▶ [Try it]: Only the lines from the one containing "You are a GUI" to the end of the records belong in the answer; repeat them exactly and drop the pictures.

▶ [Data]:
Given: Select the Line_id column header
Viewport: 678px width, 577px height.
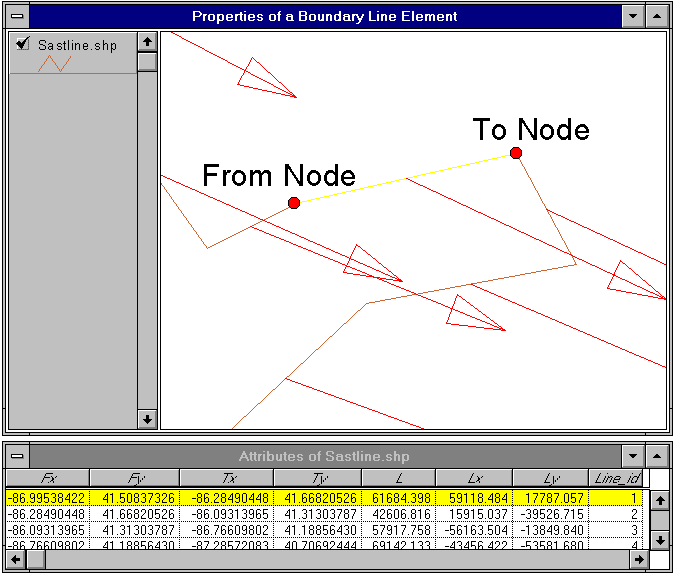Looking at the screenshot, I should (615, 478).
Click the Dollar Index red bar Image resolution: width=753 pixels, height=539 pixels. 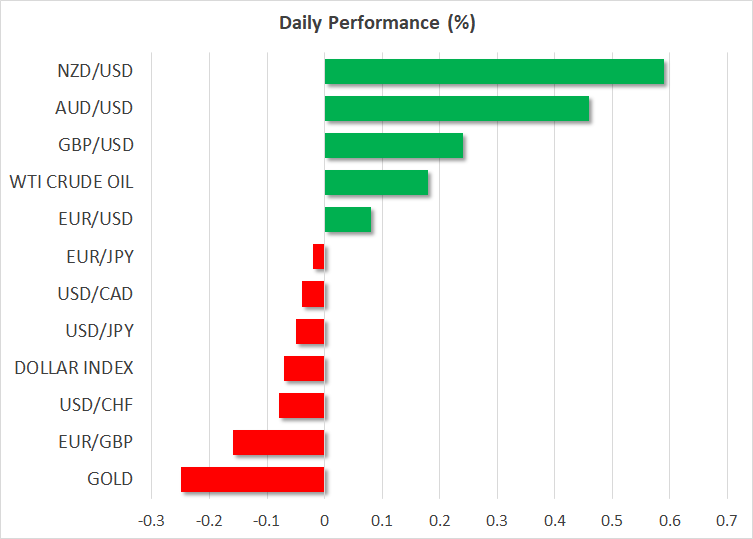point(304,368)
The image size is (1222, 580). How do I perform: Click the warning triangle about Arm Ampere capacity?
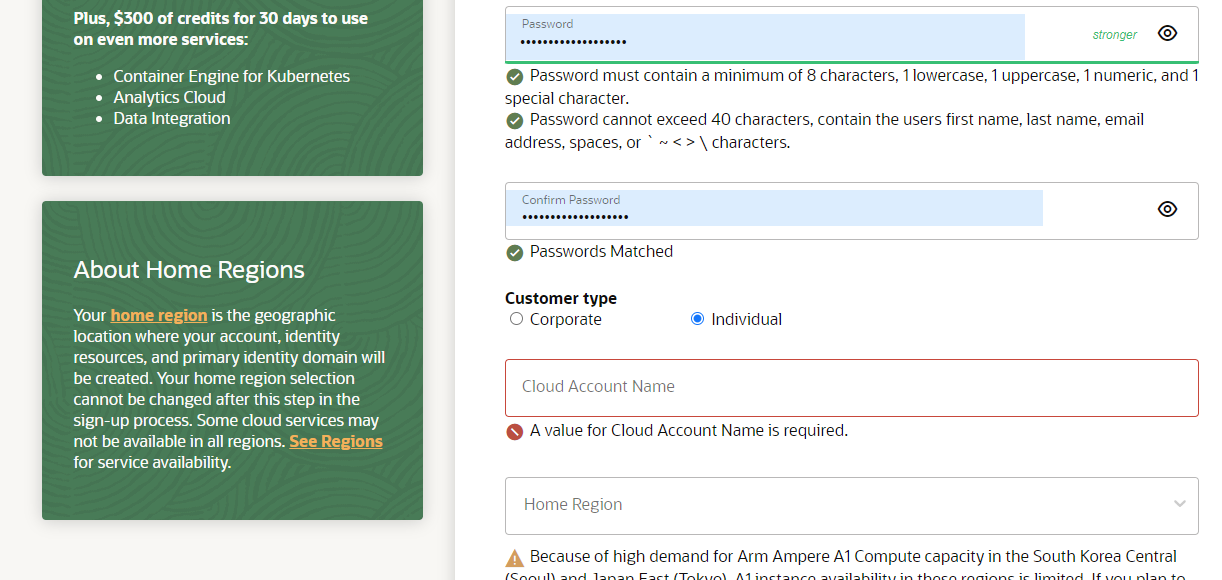(514, 556)
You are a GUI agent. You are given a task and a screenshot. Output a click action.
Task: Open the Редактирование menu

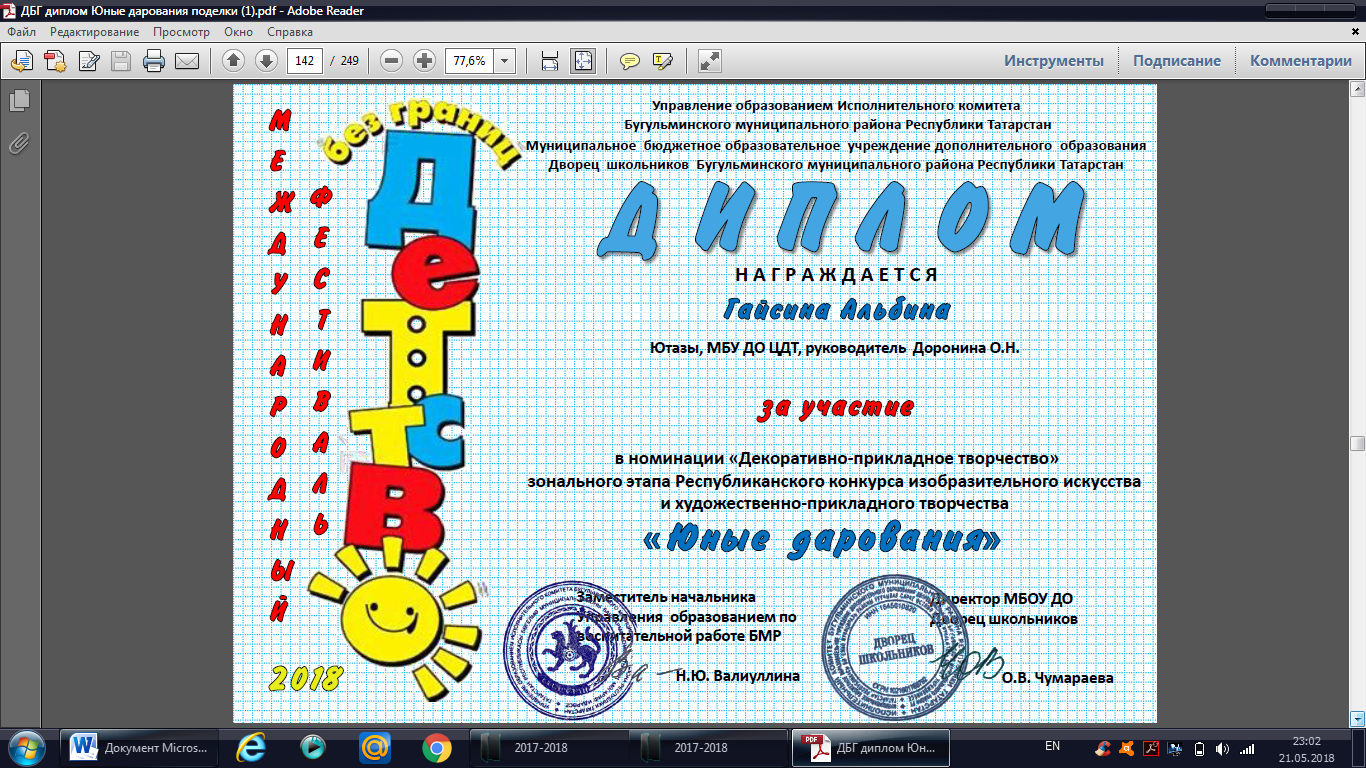95,32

▶ [Solution for this task]:
You are a GUI agent. You are given a task and a screenshot. Output a click action.
Task: Open the Редактирование menu

95,32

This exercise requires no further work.